Primeiro teve Rayssa Leal pedindo que não secássemos suas adversárias porque eram amigas dela. Depois teve as ginastas de países diferentes torcendo umas pelas outras e flagradas pelas câmeras. Teve a alienígena Simone Biles rendendo elogios à categoria de sua maior rival, Rebeca Andrade. Teve jogadora de handebol brasileira carregando no colo a jogadora de Angola. Teve Biles e Chiles ajoelhadas para o pódio de Rebeca. Teve Bia Souza sendo abraçada com afeto pela israelense que ela tinha acabado de derrotar. A mesma Bia que é treinada hoje pela ex-rival. Teve o time da Espanha consolando Marta, expulsa depois de falta grave. Teve jogadora do outro time indo abraçar Putellas e pedindo uma foto.

Teve mais, mas vou parar por aqui porque acho que listamos o bastante.

Nós, mulheres, crescemos ouvindo o mantra de "mulheres não sabem ser amigas". Desde cedo o mais tonto dos homens aprende a nos jogar umas contra as outras. É uma ferramenta bastante usada, usada pelos caras mais bacanas, usada por quem se declara aliado. Uma vez colocadas em rota de colisão, a treta entre mulheres vira destaque em todos os lugares, de fofocas ao noticiário. E assim uma mentira se transforma em verdade.

O feminismo nos dá a linguagem para escapar dessa cilada. E, ao escaparmos, a gente percebe como viveu dentro de uma mentira. Não há no mundo força maior do que a da amizade entre mulheres. Quando mulheres se apoiam tudo passa a ser possível. Inclusive a maior do mundo se curvar à sua grande rival em gesto de nobreza inédito e público, para chilique de alguns homens.

Mulheres que praticam esportes, especialmente esportes que já foram proibidos para elas, se unem na noção de que conseguiram o que um dia parecia impossível. A rivalidade cai para outro plano. O tecido que as liga é feito da consciência de que estarem ali já é uma vitória, de que muito foi conquistado, de que devemos agradecer umas às outras e às nossas antepassadas.
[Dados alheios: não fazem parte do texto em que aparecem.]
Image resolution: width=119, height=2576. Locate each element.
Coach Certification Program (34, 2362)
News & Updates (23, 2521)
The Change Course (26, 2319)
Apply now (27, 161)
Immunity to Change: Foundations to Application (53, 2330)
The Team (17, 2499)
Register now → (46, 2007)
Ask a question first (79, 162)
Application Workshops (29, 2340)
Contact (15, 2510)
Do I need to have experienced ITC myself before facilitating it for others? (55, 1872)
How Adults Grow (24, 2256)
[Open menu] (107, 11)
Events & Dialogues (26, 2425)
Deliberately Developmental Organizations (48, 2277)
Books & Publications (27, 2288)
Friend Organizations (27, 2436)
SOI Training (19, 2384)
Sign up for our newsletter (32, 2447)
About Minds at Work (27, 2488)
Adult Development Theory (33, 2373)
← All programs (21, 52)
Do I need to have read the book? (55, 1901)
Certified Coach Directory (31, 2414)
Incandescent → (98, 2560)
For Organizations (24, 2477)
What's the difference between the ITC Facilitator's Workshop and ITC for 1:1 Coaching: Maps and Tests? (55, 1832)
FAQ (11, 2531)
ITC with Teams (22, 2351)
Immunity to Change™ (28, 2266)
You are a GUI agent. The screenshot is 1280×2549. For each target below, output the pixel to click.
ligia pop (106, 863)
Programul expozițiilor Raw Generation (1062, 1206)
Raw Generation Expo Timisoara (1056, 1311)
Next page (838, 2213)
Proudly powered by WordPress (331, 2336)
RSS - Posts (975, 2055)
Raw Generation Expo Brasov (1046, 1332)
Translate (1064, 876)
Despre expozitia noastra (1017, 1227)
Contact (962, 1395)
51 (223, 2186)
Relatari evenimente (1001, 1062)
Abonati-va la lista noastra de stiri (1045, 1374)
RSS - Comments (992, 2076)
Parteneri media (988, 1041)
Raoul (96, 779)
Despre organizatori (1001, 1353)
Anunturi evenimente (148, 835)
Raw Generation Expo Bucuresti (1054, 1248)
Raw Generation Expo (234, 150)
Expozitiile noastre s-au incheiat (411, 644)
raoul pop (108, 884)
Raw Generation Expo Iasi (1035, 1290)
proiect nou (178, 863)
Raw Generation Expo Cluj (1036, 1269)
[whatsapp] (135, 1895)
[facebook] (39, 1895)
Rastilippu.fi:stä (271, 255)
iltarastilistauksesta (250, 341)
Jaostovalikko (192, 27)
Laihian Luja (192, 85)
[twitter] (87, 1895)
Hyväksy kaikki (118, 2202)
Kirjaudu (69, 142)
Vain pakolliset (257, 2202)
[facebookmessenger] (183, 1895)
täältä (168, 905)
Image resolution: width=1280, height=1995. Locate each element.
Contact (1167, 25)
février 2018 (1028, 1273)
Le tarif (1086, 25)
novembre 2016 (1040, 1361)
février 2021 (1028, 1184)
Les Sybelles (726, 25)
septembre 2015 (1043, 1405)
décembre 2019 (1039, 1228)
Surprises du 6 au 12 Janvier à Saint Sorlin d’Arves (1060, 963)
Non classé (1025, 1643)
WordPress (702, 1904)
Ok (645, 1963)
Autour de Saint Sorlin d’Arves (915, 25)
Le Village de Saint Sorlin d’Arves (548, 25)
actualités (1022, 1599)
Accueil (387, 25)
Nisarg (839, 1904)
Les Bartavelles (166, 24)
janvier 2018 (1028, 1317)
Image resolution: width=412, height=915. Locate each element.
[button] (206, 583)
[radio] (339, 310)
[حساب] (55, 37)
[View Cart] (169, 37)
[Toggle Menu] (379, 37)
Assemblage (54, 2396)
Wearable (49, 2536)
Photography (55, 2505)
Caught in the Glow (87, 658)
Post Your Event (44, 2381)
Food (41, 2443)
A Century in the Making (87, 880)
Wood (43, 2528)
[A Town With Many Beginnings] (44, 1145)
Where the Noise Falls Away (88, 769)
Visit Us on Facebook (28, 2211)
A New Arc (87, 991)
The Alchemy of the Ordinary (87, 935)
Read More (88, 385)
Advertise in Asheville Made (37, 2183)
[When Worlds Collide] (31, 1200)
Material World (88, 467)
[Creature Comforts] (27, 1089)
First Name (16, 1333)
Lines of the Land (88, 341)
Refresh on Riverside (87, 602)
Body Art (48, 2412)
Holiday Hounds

É claro que também brigamos e nos indispomos entre si. É claro que somos capazes de não curtir outras mulheres. É uma característica humana e não feminina. Podemos nos indispor uns com os outros. Podemos não nos curtir. Podemos tretar. Mas nada disso é uma característica do gênero feminino como nos é vendido desde sempre. O que a sociedade faz bem é promover e divulgar as tretas entre mulheres, e esconder o afeto e a união. Mas, se você estiver prestando atenção, já terá percebido que, em Paris, o amor entre mulheres está no ar e não pode ser ocultado.

Sabe o que nos faz agir assim? O entendimento de que nada está ganho.

No dia em que Rebeca virou a maior atleta olímpica do Brasil teve narrador de TV que achou ser seu direito voltar a chamá-la de peituda.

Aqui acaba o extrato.